Ha pasado un año desde el 18 de octubre.

365 días desde el “estallido social” o la “revuelta popular”.

El día que nadie esperaba, pero que la mayoría necesitaba. Sin lugar a dudas es y será la fecha más importante de nuestra historia reciente.

Se pueden enumerar muchos factores de por qué el país se volcó a las calles a reclamar su dignidad. A pesar de que muchos intelectuales y políticos trataron de darle un significado a las manifestaciones por medio de largas entrevistas o ensayos, hasta libros, nadie pudo sintetizarlo tan bien como la frase: “no son 30 pesos, son 30 años” o “hasta que la Dignidad se haga costumbre”.

Fueron 30 años de gobernar de espaldas a la gente, de tomar las decisiones entre cuatro paredes, entre los mismos rostros, entre los mismos intereses.

Muchos afirmaron con pudor “no lo vimos venir”, sin embargo, los gritos por avanzar hacia un país más justo se comenzaron a escuchar en las calles desde el año 2006 cuando los “pingüinos” exigieron el cambio a la Ley Orgánica Constitucional de Enseñanza.

De ahí en más, los movimientos sociales comenzaron a tomarse el debate y a representar los intereses de las personas comunes y corrientes.

Los partidos políticos tradicionales, por su parte, nunca entendieron que su propia mezquindad terminó por destruir la legitimidad del sistema que defendían con uñas y dientes, en complicidad con una fuerza pública que finalmente develó ser básicamente el brazo armado de la injusticia.

El 15 de noviembre, la gran mayoría de los partidos firmó el “acuerdo por la paz”, que incluía un histórico plebiscito para cambiar la Constitución de Pinochet.

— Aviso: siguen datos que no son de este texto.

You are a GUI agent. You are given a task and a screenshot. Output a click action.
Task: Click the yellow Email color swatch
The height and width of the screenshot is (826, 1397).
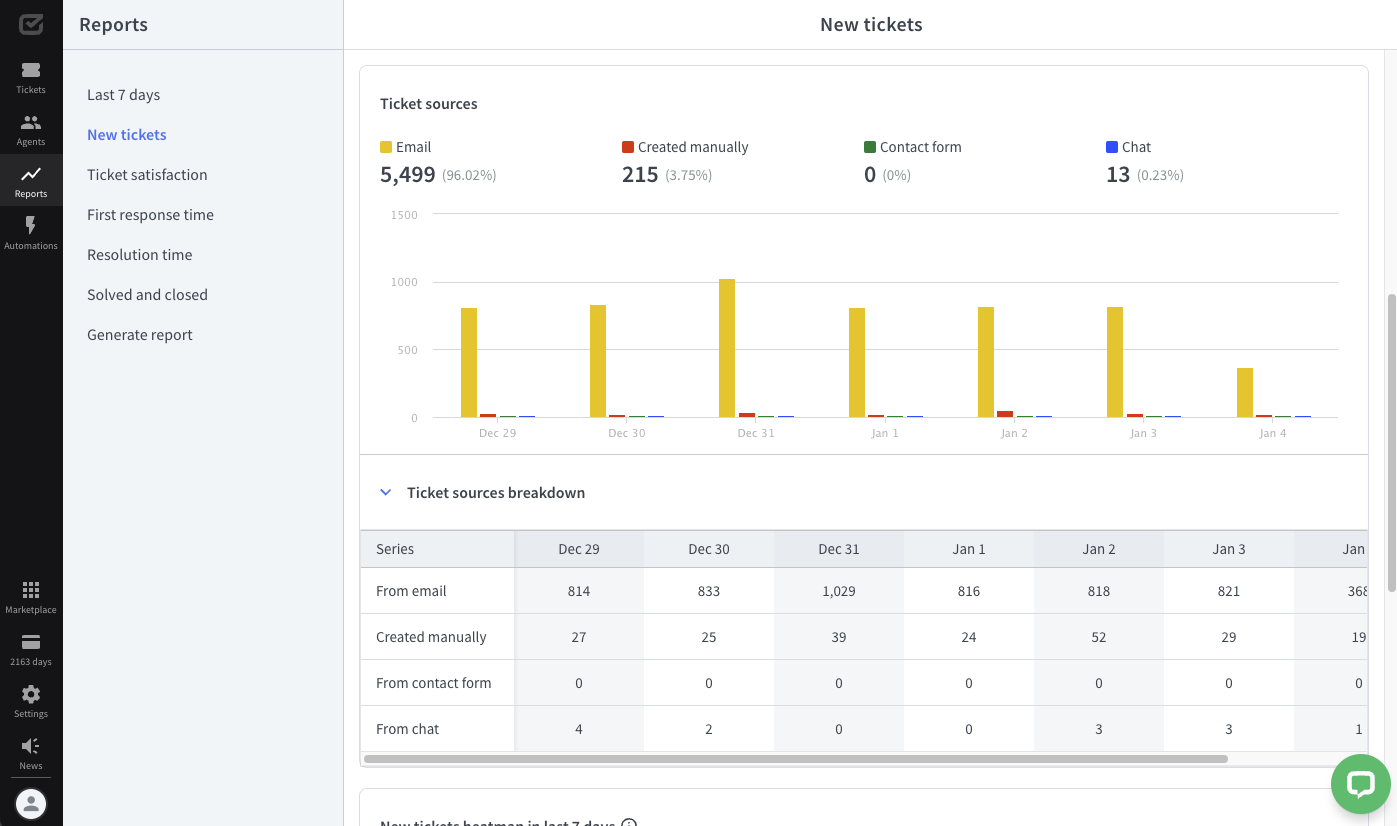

El objetivo de este pacto era calmar las enormes protestas en las calles, tirarle una aspirina a eso que diagnosticaron como una leve cefalea pero que a todas luces se asemeja más a un voraz cáncer terminal del sistema y por ende, a casi un año de esa fecha las tensiones están lejos de bajar.

Tan solo hace algunos días, el Instituto Nacional de Derechos Humanos (INDH) dio a conocer que desde el 18 de octubre se han presentado 2.520 querellas por violaciones a los DDHH y el 93% de ellas están dirigidas a Carabineros, institución que está fuertemente cuestionada en este minuto por lanzar a un joven al río Mapocho e infiltrarse en organizaciones sociales en Lo Hermida buscando de manera absurda aumentar la violencia en su contra.

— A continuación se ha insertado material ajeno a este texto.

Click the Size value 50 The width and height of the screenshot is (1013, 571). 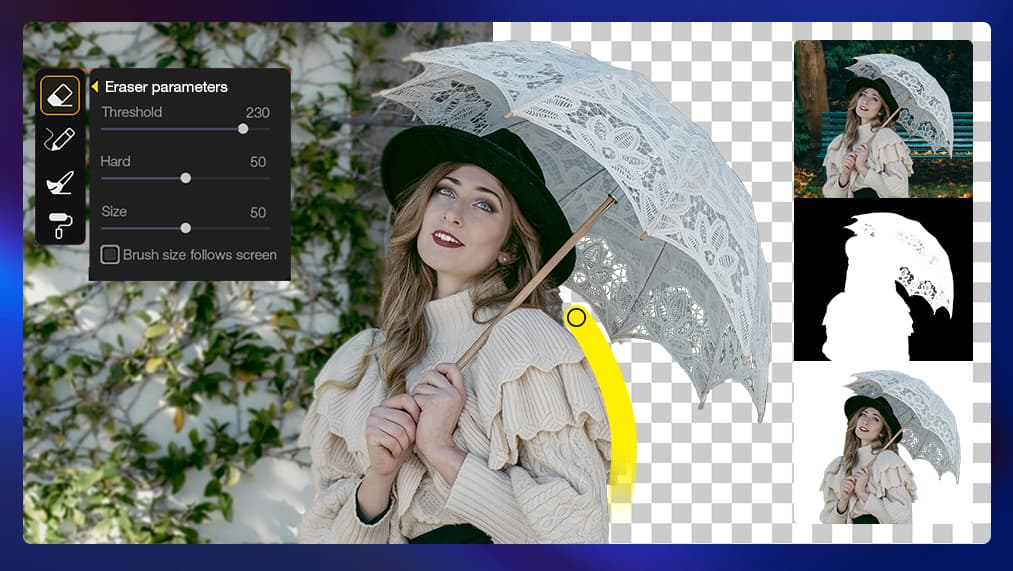pos(258,212)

Nadie debiese asombrarse de que la respuesta del sistema a quienes intentaban derribarlo o por último emparejarlo sería violenta, pero las imágenes y las historias, las caras y los nombres de las y los asesinados y mutilados han terminado por profundizar aún más la rabia con el ardor del dolor y el horror.

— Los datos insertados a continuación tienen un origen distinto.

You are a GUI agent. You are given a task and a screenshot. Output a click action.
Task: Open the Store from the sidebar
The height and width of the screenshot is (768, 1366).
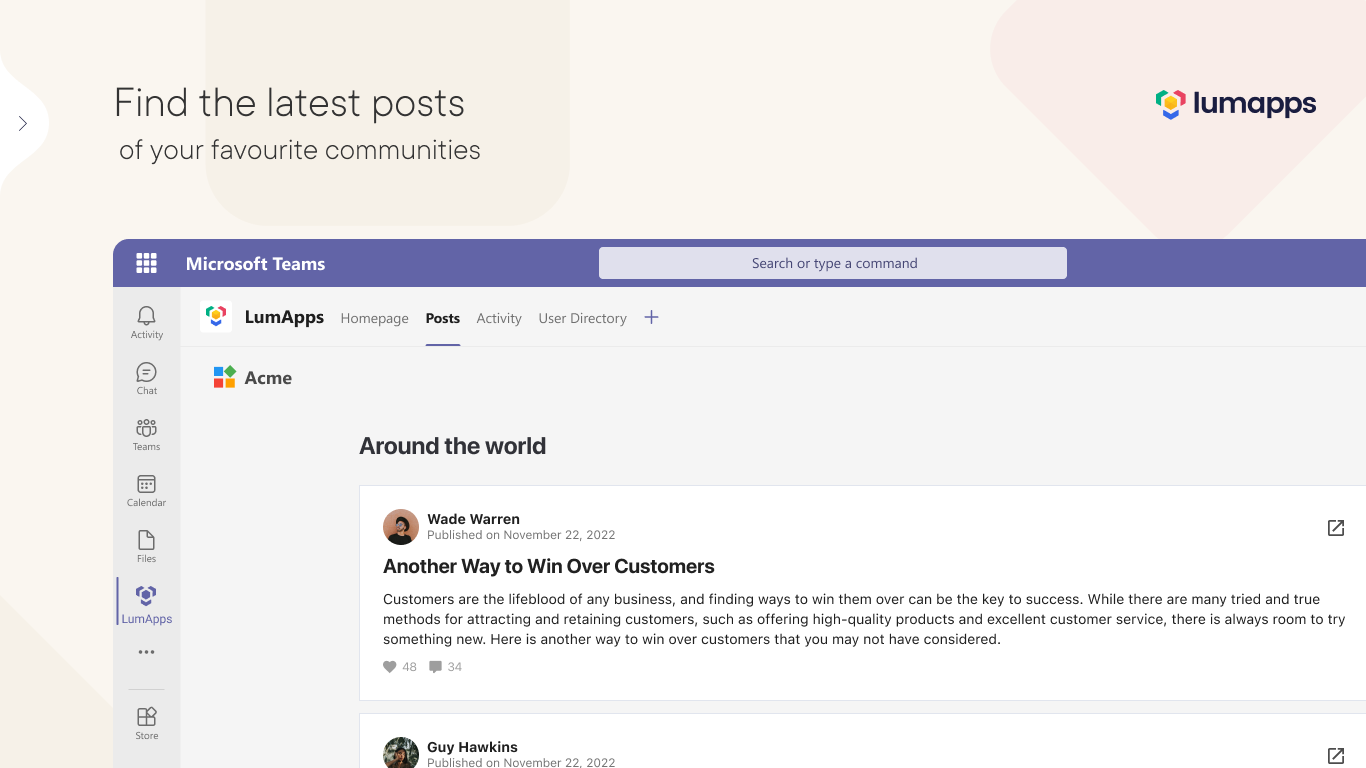[x=146, y=722]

Se suma a esto la dura situación que viven miles de trabajadoras y trabajadores que han perdido sus empleos durante la pandemia.

Según cifras del Banco Central, la deuda total de las familias chilenas calculada como porcentaje del ingreso disponible escaló al 76,4% en el segundo semestre, alcanzando un máximo histórico.

Y a pesar de que la gente recibió un salvavidas con el 10% de sus fondos de las AFP, la verdad es que la crisis la están pagando los más pobres con sus propios recursos, los insuficientes bonos por parte del Estado y las ollas comunes que se han organizado a lo largo del país.

Ante esta situación de evidente desamparo, las personas están volviendo a salir a las calles y el problema es que ha pasado un año y las problemáticas que generaron el estallido social siguen presentes e incluso se han intensificado.

Entonces, ahora muchos ponen el grito en el cielo porque, luego de varios meses, las protestas están volviendo a la Plaza de la Dignidad. Pero estos son discursos para tirar la pelota al corner, porque la pregunta es ¿Dónde están las soluciones?

De eso poco se discute porque hay muchos que saben que el neoliberalismo en Chile tiene los días contados y están viendo hasta cuando les va a durar el tanque de oxígeno.

Aún se esperan soluciones y hasta ahora sólo tenemos garantía de un plebiscito, que si bien es un avance histórico, es tan solo el primer paso para resolver el problema de la desigualdad, y tal como en el cuento del hondureño Augusto Monterroso, apenas salimos del letargo del confinamiento nos dimos cuenta que el estallido seguía allí.